> Action item
If an entry holds a picture, leave the picture out and output everything else exactly.

> Provided material
------

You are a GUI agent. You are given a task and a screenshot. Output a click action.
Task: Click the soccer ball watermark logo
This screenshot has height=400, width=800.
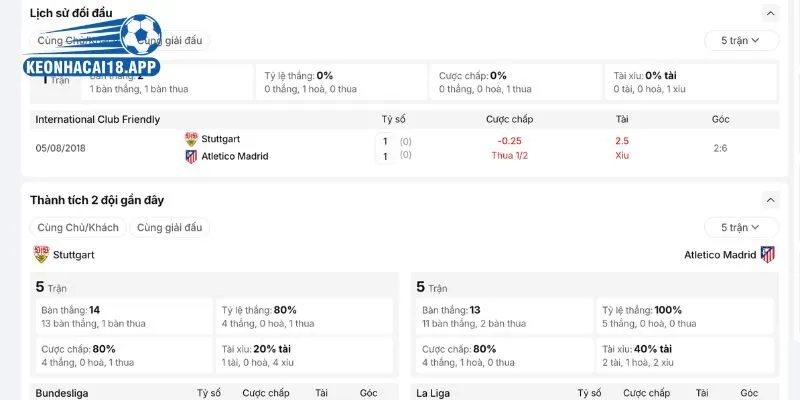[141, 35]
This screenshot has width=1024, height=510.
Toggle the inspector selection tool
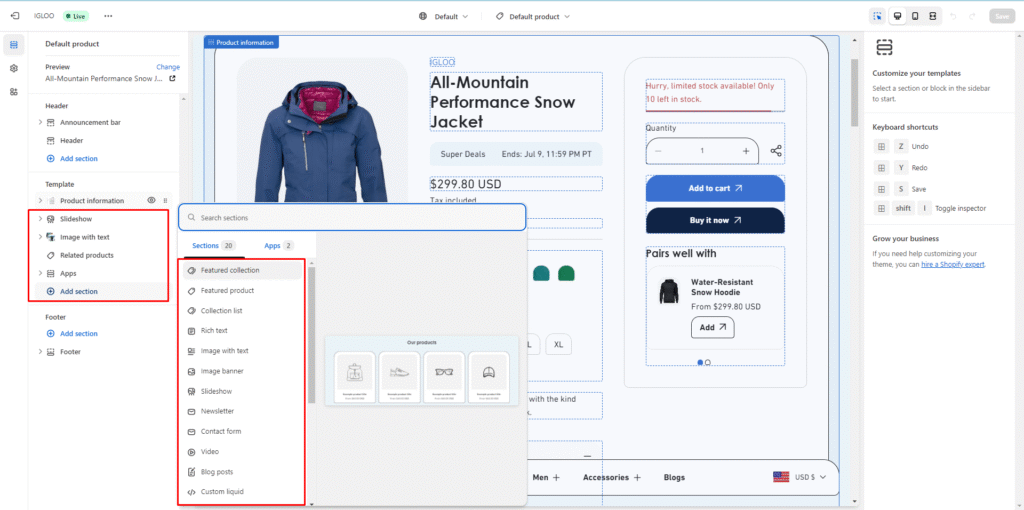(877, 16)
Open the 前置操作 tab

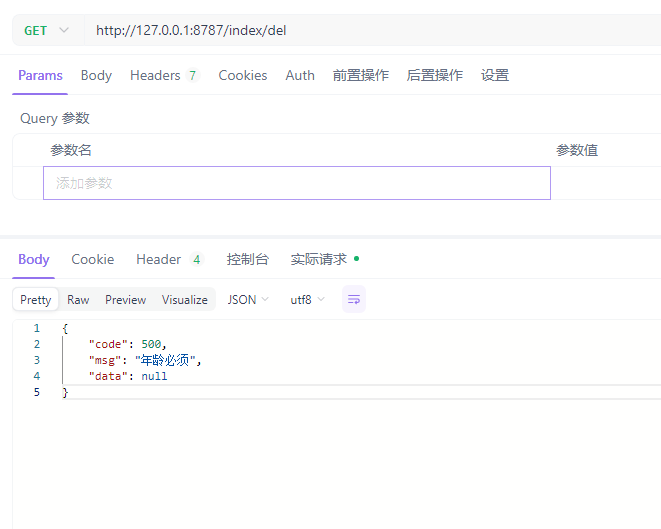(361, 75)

------

> Answer area
You are a GUI agent. You are given a task and a screenshot. Output a click action.
Task: Click the soccer ball watermark logo
This screenshot has height=400, width=800.
[141, 35]
This screenshot has width=1024, height=510.
Toggle the inspector selection tool
(877, 16)
Open the 前置操作 tab

(361, 75)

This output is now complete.